De acuerdo a lo que explicaron fuentes oficiales, las subas tendrán como tope un 80% del coeficiente de variación salarial. “Así nos garantizamos que también queden por debajo de la inflación y que se lleve adelante un sendero de recuperación del poder adquisitivo”, dijeron. Desde comienzos de año, el Gobierno viene asegurando que se llevaría a cabo un único aumento en torno al 20%, pero el nuevo proyecto podría traer una suba complementaria durante 2022. En concreto, si se aplicara esa fórmula de manera retroactiva al 2021, la actualización tendría que estar más cerca del 42%.

De acuerdo al borrador del pre acuerdo con el Fondo Monetario que circuló semanas atrás, el Gobierno tomará el compromiso de encarar una estrategia múltiple de reducción de los costos de energía y aumento del traspaso de los costos de generación. Al mismo tiempo, se señala que se reducirán gradualmente los subsidios a usuarios comerciales y se mejorará la progresividad de los mismos a los hogares a través de un sistema de segmentación. “Las acciones a corto plazo se centran en garantizar la reducción planificada del 0,6% del PIB en subsidios a la energía en 2022”, completa el documento aludido.

Sobre este punto, Alberto Fernández anunció que el decil con mayores ingresos de la población dejará de percibir los subsidios a la energía. El universo abarcado va en línea con lo que el Ente Nacional de Regulación de la Energía (ENRE) anticipó que se llevaría a cabo para el Área Metropolitana de Buenos Aires. Según pudo saber Ámbito, ese recorte se aplicaría a otras nueve áreas urbanas más. Resta saber si el criterio de segmentación será puramente geográfico, como había planteado el ENRE en diciembre, o entrarán en consideración otras variables.
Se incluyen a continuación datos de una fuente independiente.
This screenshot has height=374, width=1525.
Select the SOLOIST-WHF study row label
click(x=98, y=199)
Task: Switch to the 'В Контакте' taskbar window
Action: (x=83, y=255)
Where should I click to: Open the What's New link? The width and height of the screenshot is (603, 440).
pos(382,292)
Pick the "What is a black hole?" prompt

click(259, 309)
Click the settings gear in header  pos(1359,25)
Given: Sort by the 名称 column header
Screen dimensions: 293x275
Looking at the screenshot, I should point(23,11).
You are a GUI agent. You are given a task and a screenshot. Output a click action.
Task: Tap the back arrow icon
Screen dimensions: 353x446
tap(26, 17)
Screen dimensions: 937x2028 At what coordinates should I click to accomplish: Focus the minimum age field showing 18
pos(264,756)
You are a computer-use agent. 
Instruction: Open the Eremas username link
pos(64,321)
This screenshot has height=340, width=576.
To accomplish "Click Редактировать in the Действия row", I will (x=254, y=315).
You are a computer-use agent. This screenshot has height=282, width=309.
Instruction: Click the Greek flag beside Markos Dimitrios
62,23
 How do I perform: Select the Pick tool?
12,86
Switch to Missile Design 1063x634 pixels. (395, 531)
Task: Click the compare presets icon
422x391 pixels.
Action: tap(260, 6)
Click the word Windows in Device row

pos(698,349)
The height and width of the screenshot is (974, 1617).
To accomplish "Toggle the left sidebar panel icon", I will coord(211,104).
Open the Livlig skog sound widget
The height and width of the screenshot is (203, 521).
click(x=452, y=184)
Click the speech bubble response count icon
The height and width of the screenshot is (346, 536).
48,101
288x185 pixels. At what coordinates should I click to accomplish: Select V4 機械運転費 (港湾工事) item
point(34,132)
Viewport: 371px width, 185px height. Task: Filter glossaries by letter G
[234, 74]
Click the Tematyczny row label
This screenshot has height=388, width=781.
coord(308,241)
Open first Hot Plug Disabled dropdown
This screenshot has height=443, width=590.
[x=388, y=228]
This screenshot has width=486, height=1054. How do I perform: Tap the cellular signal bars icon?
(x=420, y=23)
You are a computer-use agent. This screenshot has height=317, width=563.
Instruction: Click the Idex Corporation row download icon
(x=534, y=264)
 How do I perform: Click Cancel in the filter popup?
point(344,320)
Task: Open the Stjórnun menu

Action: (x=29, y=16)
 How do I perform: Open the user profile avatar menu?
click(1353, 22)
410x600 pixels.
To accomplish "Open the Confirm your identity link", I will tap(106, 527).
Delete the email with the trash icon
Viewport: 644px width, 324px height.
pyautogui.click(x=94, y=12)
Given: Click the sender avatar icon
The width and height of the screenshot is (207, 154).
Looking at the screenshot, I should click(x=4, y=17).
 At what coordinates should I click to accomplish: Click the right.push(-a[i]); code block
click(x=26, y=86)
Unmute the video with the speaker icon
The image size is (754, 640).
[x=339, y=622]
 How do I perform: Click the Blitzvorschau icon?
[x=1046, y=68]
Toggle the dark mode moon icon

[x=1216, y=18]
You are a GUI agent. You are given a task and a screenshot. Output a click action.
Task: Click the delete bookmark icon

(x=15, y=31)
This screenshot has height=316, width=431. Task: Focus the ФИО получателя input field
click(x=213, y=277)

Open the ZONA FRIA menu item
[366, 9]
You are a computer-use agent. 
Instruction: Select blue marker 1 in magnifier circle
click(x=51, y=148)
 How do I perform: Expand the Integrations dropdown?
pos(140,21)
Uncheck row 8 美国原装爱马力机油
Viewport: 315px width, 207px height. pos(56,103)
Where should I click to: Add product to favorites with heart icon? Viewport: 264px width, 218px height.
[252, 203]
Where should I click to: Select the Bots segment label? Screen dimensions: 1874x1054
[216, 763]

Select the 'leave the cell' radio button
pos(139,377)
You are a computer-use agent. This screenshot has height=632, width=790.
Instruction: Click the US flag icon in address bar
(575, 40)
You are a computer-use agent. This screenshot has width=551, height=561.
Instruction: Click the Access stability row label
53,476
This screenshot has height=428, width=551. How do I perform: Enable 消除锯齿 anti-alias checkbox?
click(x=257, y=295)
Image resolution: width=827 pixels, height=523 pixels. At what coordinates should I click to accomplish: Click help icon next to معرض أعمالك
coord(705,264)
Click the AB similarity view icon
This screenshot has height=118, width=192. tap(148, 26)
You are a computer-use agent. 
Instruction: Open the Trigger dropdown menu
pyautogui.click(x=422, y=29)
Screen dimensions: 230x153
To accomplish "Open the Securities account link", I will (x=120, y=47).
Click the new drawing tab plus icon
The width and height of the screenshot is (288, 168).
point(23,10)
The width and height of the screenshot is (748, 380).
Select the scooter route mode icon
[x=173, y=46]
De acuerdo a estimaciones privadas, en caso de que el aumento plano sea cercano al 40%, los usuarios residenciales que dejen de percibir los subsidios reflejarán en sus facturas un incremento final cercano al 100%. De todas maneras, el Presidente afirmó que habrá una ventanilla de reclamos: “Si alguna persona considerara injusto dejar de percibir un subsidio que a su criterio le corresponde, siempre podrá hacer su reclamo para que su derecho le sea reconocido en tiempo oportuno”.

Al cierre del año pasado los subsidios energéticos escalaron a un 2,2% del PBI

y volvieron a ganar participación como factor explicativo del desequilibrio fiscal. El Gobierno apunta a que parte de la reducción de ese rojo también provenga de la finalización de la resolución 46/2017 para la promoción de la producción de Gas no convencional en Vaca Muerta. En cualquier caso, todas las proyecciones están atadas a un contexto internacional de incertidumbre, que podría traer una escalada aún mayor de los precios de la energía.